The doctor’s diagnosis was accurate for three years. For that long he laid on his back, communicating by blinking, unable to even feed himself, connected to a number of tubes in what Weiner called nothing short of a nightmare.
But after two years, his voice started to return. Another year after that, he felt a tingle in his foot. With the help of a therapist he started to talk and swallow his own food again. Then, one day, surrounded by five doctors, he finally stood again. He continued to regain sensation and movement, able to move himself with a walker and supervision.
He moved to Glendale, a rehab and nursing center, in 2015. He was one of the first admissions overseen by Anne Rumsey, marketing and business development director at Glendale.
“The rehab team and I work with sick people all the time who don’t recover from being paralyzed,” she said. “He’s made such huge strides, and I think the world needs to hear this.”

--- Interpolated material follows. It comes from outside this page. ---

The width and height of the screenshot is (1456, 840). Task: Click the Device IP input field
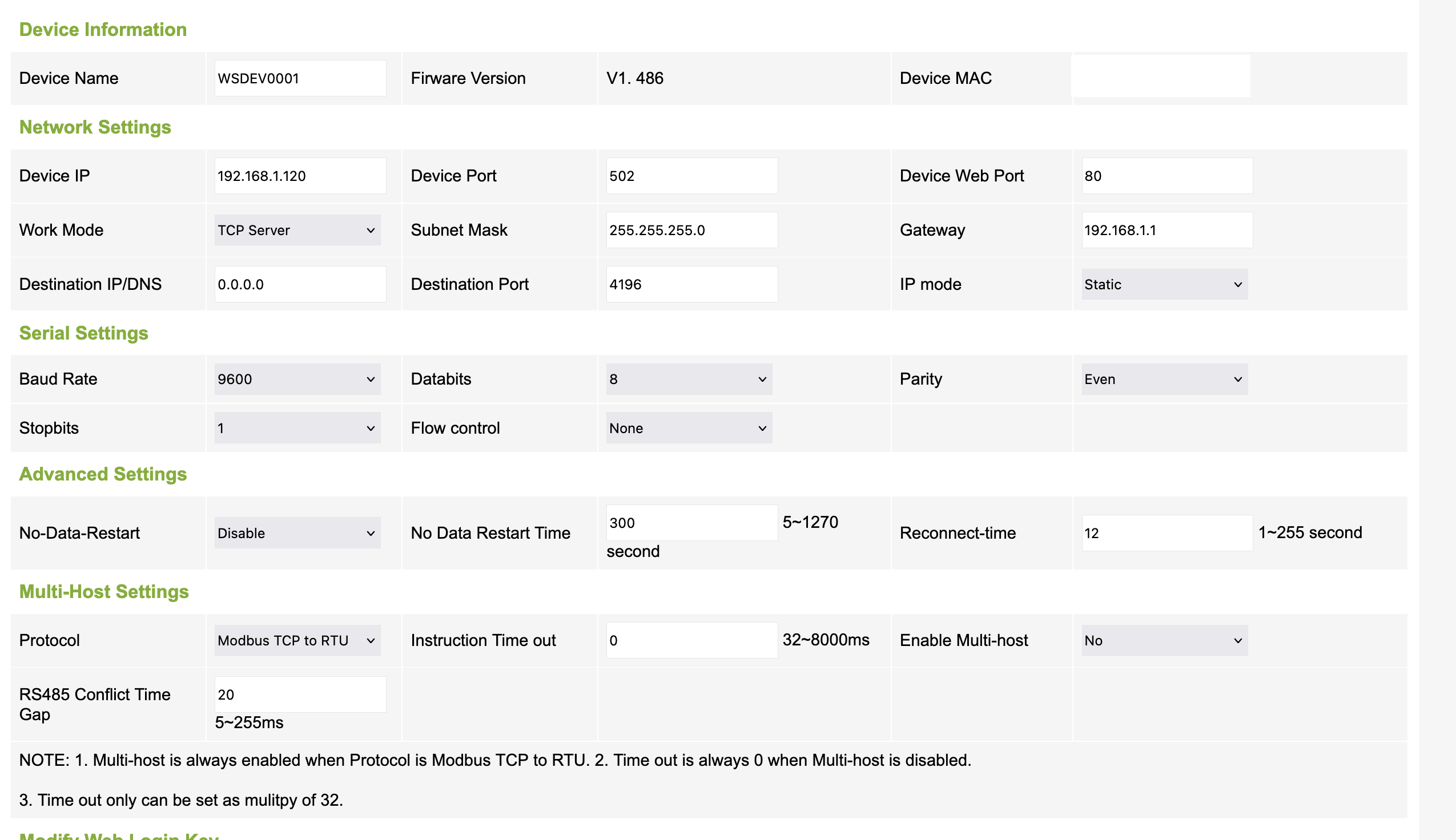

“You hated when my voice came back,” Weiner joked to Rumsey.
“We didn’t hate it, we loved it,” Rumsey said with a laugh. “He’s a very easy guy to love.”
Weiner worked with therapists including Autumn DeMoor, director of physical therapy, and Ravi Buddharaju, physical therapist. Once he was able to walk outside, he and Buddharaju would take walks around the streets and go to the store – he promised Buddharaju a cut of his lottery winnings if he ever won. He also worked with Carol Reid, his case manager, and wanted to thank Miss Edna, Mary Ann, Dr. Don and Dr. Nemez for their support in his journey.
Born and raised in South Philadelphia, Weiner is a devout fan of Philly sports – not even living in Glendale could stop him from catching a Phillies game or two with Roe in the past couple of years. One year he snuck off to see the Mummers Parade without telling Glendale staff where he was going – but he still showed up where he was supposed to when he was supposed to.
Weiner still speaks with a throaty rasp, and walks at a safe pace, but for him his recovery is a second chance at life he once thought he would never get to live. Not bad for a guy who underwent about a dozen operations in the last seven years.
“We didn’t get to see his first steps, but we’ll see his last steps out the door,” DeMoor said.
“And it’s going to be a conga line,” Rumsey said.